Will the Lord be pleased with thousands of rams, or with ten thousand riuers of oyle? shall I giue my first borne for my transgression, euen the fruite of my bodie, for the sinne of my soule?
Micah 6:5 O my people, remember nowe what Balak King of Moab had deuised, and what Balaam the sonne of Beor answered him, from Shittim vnto Gilgal, that ye may knowe the righteousnes of the Lord.
Micah 6:6 Wherewith shall I come before the Lord, and bowe my selfe before the hie God? Shall I come before him with burnt offrings, and with calues of a yeere olde?
Micah 6:7 Will the Lord be pleased with thousands of rams, or with ten thousand riuers of oyle? shall I giue my first borne for my transgression, euen the fruite of my bodie, for the sinne of my soule?
Micah 6:8 He hath shewed thee, O man, what is good, and what the Lord requireth of thee: surely to doe iustly, and to loue mercie, and to humble thy selfe, to walke with thy God.

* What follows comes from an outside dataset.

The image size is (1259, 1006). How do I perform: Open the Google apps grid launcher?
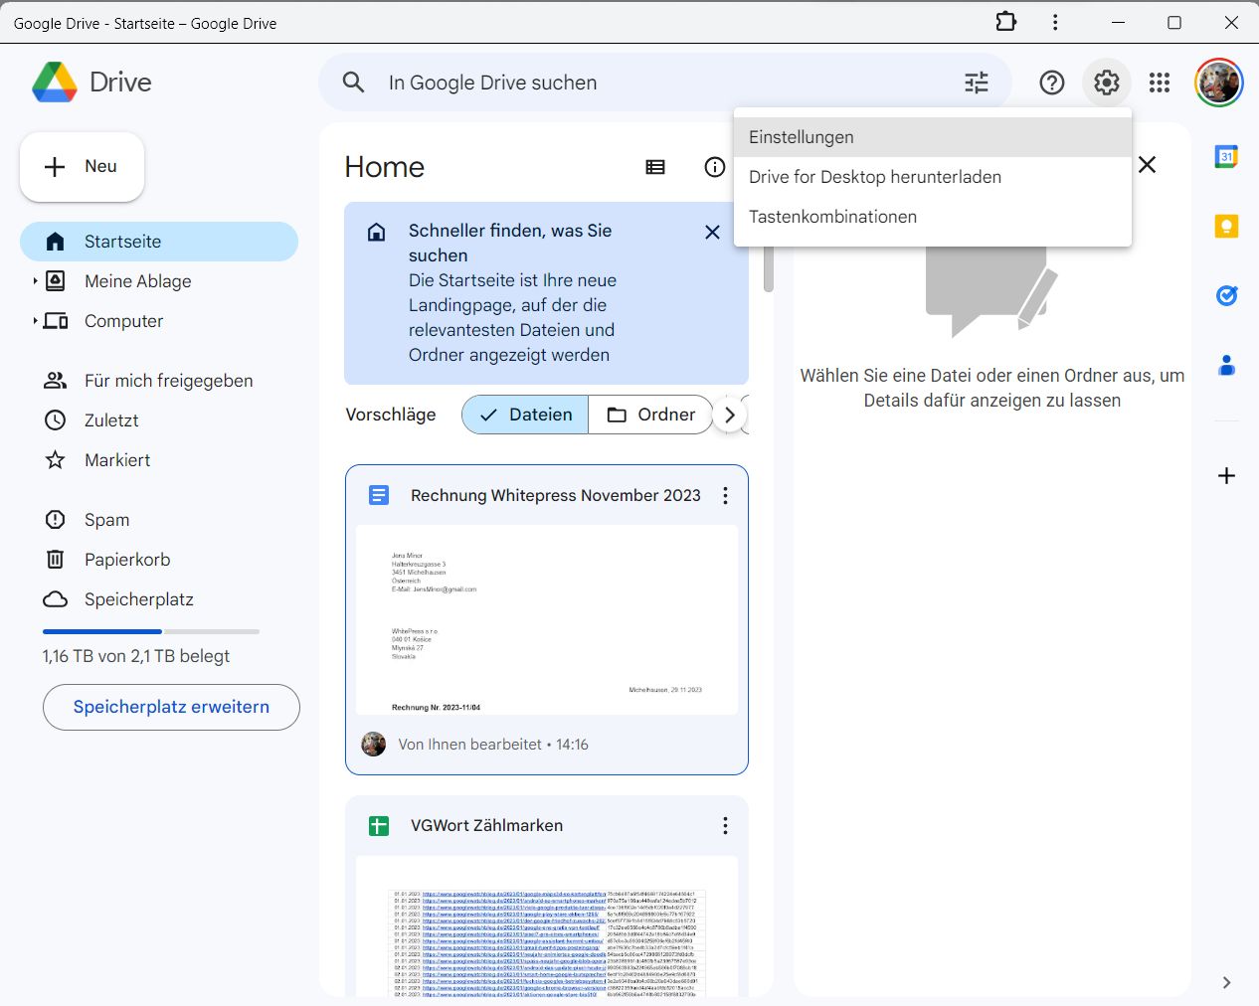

Micah 6:9 The Lordes voyce cryeth vnto the citie, and the man of wisedome shall see thy name: Heare the rodde, and who hath appoynted it.
The verse centers on "lord", "pleased", "thousands", "rams", "riuers", "oyle", and "shall". It is saying that the verse draws attention to "lord" and "pleased", so its meaning should be read from those terms before moving to application.
The nearby context moves from verse 6's "Wherewith shall I come before the Lord..." into verse 8's "He hath shewed thee O man what...", so "lord" and "pleased" belong inside that flow. In Micah context, the local focus is covenant, worship, and faithfulness.
A plain takeaway is to answer the verse's own emphasis on "lord" and "pleased" with trust shaped by these words, not by a vague optimism outside the passage.